Recorded data:
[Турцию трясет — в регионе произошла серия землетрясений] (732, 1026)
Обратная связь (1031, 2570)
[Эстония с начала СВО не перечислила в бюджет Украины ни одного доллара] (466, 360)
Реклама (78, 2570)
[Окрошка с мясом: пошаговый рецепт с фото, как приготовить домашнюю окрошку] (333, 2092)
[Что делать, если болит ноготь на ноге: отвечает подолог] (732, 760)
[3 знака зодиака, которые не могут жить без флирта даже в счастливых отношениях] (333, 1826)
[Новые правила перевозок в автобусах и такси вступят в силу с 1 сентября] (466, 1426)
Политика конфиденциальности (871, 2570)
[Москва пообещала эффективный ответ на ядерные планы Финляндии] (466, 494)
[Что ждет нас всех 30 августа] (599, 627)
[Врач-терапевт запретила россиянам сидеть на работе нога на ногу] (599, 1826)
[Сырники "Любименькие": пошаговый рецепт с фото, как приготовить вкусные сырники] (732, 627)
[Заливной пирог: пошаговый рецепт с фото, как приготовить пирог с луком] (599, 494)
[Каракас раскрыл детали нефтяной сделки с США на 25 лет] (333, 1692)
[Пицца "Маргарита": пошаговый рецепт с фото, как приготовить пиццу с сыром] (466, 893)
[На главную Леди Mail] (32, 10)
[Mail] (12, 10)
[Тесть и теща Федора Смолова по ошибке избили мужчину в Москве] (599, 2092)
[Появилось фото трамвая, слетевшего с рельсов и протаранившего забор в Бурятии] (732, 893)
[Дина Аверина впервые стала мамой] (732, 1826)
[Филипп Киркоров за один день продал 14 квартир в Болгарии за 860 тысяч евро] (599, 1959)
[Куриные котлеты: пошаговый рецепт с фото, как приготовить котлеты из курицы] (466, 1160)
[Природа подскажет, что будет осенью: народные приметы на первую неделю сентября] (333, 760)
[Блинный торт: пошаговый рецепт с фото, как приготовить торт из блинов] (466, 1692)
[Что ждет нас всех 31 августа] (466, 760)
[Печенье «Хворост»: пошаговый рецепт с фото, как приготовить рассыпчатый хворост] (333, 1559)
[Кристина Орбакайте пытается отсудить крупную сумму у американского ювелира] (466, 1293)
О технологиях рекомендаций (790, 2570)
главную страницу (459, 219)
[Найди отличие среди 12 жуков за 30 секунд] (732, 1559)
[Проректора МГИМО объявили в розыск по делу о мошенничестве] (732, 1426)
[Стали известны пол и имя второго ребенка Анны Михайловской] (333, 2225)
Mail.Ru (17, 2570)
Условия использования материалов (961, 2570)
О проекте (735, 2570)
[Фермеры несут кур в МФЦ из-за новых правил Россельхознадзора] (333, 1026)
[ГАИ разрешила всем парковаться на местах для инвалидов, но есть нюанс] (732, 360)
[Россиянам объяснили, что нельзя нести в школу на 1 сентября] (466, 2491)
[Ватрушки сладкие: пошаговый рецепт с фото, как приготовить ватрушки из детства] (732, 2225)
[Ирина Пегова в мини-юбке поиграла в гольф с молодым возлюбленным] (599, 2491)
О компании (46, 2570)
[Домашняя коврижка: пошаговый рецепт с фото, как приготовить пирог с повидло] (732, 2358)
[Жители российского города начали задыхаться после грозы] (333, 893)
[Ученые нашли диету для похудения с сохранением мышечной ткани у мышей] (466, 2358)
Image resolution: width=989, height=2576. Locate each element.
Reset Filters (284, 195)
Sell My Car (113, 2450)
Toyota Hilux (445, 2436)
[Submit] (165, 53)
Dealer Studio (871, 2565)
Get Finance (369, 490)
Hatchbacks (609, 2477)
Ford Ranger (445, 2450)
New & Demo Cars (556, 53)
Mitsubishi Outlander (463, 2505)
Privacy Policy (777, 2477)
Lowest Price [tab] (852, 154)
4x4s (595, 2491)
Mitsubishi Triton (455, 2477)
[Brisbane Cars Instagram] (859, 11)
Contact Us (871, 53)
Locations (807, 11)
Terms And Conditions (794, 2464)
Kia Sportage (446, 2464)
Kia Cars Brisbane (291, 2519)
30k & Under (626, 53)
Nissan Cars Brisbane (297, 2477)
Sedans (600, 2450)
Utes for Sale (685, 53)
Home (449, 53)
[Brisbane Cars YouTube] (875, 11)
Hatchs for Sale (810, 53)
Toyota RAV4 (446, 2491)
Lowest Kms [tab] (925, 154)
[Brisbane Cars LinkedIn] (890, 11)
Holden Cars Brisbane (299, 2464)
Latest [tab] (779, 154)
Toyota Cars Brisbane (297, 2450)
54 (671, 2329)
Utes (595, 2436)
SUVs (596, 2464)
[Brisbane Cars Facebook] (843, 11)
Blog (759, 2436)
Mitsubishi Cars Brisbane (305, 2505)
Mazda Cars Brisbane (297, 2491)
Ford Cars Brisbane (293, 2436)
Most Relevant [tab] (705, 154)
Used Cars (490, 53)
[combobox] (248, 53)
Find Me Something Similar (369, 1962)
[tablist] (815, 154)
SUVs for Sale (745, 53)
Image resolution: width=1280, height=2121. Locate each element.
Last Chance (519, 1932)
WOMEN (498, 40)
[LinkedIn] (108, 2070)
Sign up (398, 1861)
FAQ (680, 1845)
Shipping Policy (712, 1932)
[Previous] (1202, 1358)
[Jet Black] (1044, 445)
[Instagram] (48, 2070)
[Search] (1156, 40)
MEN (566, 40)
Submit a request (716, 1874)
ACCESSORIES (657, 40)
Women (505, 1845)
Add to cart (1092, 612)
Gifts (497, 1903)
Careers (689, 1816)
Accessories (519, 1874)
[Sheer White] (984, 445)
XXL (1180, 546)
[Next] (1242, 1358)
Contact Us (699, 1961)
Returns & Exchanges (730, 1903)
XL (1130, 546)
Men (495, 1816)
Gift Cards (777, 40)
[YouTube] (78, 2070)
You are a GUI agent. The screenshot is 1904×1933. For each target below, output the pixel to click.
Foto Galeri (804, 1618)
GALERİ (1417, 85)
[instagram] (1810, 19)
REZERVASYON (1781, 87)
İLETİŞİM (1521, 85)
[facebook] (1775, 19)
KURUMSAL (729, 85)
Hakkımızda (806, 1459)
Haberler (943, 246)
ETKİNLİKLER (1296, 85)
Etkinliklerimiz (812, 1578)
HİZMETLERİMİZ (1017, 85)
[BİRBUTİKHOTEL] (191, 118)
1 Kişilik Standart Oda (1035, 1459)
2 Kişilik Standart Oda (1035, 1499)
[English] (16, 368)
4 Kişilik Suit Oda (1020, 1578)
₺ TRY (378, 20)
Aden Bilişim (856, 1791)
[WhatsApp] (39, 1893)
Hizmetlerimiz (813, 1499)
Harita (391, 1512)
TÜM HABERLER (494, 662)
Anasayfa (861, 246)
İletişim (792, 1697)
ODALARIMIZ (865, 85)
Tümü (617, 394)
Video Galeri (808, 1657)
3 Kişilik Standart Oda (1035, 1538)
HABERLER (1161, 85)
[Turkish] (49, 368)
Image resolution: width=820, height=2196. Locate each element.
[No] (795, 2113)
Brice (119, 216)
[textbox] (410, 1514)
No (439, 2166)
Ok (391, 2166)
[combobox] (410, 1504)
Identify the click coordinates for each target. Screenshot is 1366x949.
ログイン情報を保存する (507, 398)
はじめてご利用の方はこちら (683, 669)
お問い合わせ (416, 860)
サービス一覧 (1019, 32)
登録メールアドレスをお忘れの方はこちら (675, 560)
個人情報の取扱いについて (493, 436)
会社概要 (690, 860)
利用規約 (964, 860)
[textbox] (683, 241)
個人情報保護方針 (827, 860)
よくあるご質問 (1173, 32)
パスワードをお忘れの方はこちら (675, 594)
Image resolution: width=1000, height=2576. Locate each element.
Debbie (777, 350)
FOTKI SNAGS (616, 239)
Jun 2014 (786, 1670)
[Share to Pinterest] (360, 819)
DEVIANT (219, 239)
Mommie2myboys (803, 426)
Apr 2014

> [EXERCISE DIRECTIONS] Write out only the lines that run from the line containing "Sign up (398, 1861)" through the line containing "Anasayfa (861, 246)", both included, exactly as they appear above.

> [RESULT OF THIS EXERCISE]
Sign up (398, 1861)
FAQ (680, 1845)
Shipping Policy (712, 1932)
[Previous] (1202, 1358)
[Jet Black] (1044, 445)
[Instagram] (48, 2070)
[Search] (1156, 40)
MEN (566, 40)
Submit a request (716, 1874)
ACCESSORIES (657, 40)
Women (505, 1845)
Add to cart (1092, 612)
Gifts (497, 1903)
Careers (689, 1816)
Accessories (519, 1874)
[Sheer White] (984, 445)
XXL (1180, 546)
[Next] (1242, 1358)
Contact Us (699, 1961)
Returns & Exchanges (730, 1903)
XL (1130, 546)
Men (495, 1816)
Gift Cards (777, 40)
[YouTube] (78, 2070)
You are a GUI agent. The screenshot is 1904×1933. For each target below, output the pixel to click.
Foto Galeri (804, 1618)
GALERİ (1417, 85)
[instagram] (1810, 19)
REZERVASYON (1781, 87)
İLETİŞİM (1521, 85)
[facebook] (1775, 19)
KURUMSAL (729, 85)
Hakkımızda (806, 1459)
Haberler (943, 246)
ETKİNLİKLER (1296, 85)
Etkinliklerimiz (812, 1578)
HİZMETLERİMİZ (1017, 85)
[BİRBUTİKHOTEL] (191, 118)
1 Kişilik Standart Oda (1035, 1459)
2 Kişilik Standart Oda (1035, 1499)
[English] (16, 368)
4 Kişilik Suit Oda (1020, 1578)
₺ TRY (378, 20)
Aden Bilişim (856, 1791)
[WhatsApp] (39, 1893)
Hizmetlerimiz (813, 1499)
Harita (391, 1512)
TÜM HABERLER (494, 662)
Anasayfa (861, 246)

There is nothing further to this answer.